The Election Commission estimates that the Lok Sabha and state polls cost around Rs.4500 crore in 2004. The considered view is that the simultaneous elections will not only keep alive the enthusiasm of the voters but will also lighten the financial and administrative strain on the Government and improve governance. The Election Commission said that it is not impossible to implement the idea of simultaneous election if there is a political consensus and will across the board.
As far as the idea is concerned, it looks very forward looking, economic and rational. But empirically, this will hit the fundamentals of federal democracy. There are four fundamentals on which democracy thrives which are majority rule, recognition of minority rights, constitutional government and the most important governance by discussion. This is precisely the reason why there is an institution of Parliament and processes like zero hour, question hour, adjournment motion etc. The collective consciousness of Indian society even till today is not logical that it can vote only on the basis of development. Had development been the sole factor in determining which party people should vote for, then the scenario would have been different.
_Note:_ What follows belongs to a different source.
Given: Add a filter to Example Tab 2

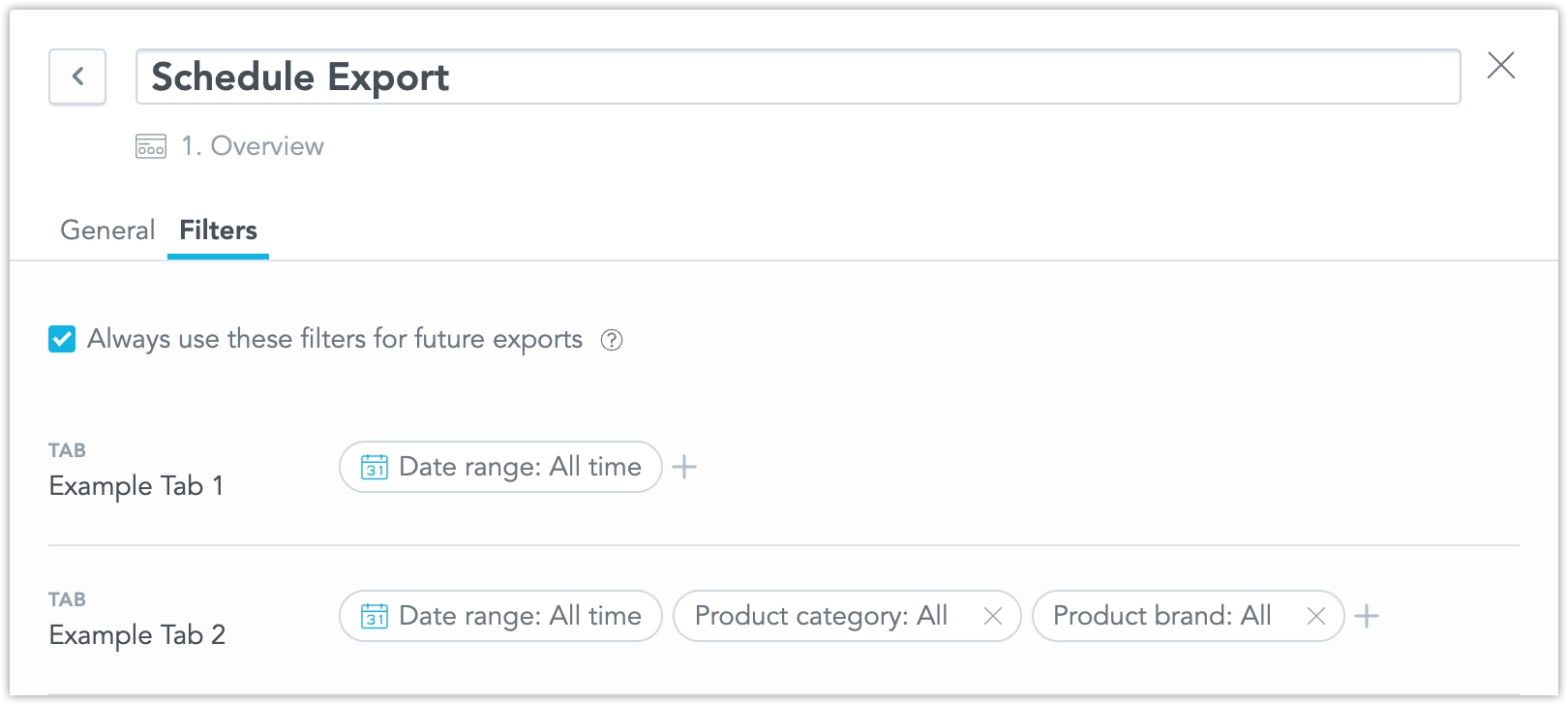Looking at the screenshot, I should tap(1366, 616).
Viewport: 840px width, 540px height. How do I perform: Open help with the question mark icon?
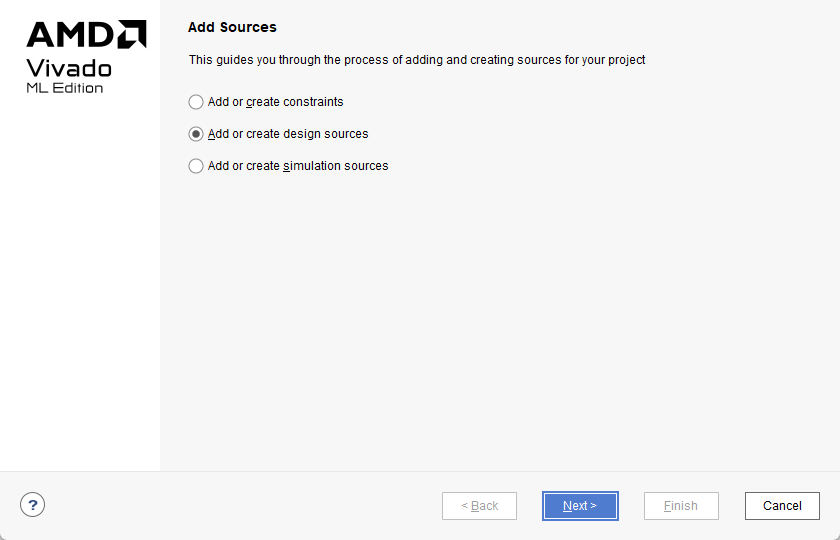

There is no denying on the fact that Indian electorate functions on waves. Political science theory suggests that in a semi-literate society, rational democracy takes a back seat, emotive issues suddenly crop up covering the rational considerations. Naturally, a Government at the Centre will always like that there should be simultaneous elections. For example: If in a situation, when all states go for elections, the result would lead to a particular party sweeping the entire poll based on the mood of the people.
The positive side is there as well. In case, the Central Government launches a plan, a hostile government at the state level might not be eager to implement it. This is what happened in case of MNREGA when it was implemented in the states where there were non- Congress governments. But if there are simultaneous elections, chances are that one party would win in majority of states and there would be ease in implementation of plans and projects.
In 1967, 10 states had different Governments other than Congress for the first time. There were coalition governments and the same got replicated at the Centre also i.e. the “Aaya Ram Gaya Ram” culture in 1990s. We have a federal structure of Government because the Indian society is varied in terms of region, language etc. The issue of moral turpitude cannot be countered by legislation. Anti- Defection Law was brought into existence in 1985 for the first time. Nowhere across the thriving democracies of the world, this law exists. In 2003 again, through 91st Amendment, this law was made more stringent. But still, the problem of defection is there. Now, if there are simultaneous elections, defection might increase based on the presumption which party might win the election.
There is a need to do away with the concept of toppling a government. Instead of no confidence, there should be a confidence motion in which the party remains the same, only the person concerned is removed and a new face comes in. In this way, going for simultaneous elections might serve a better purpose. Regional parties and some other parties might not support this concept because they know that in next 5 years public perception might change and people may prefer one party over the other.
The idea is not bad overall but there are serious challenges overall in the implementation of one nation one election. There are some basic changes which needs to be made in the Constitution apart from building a consensus on this issue.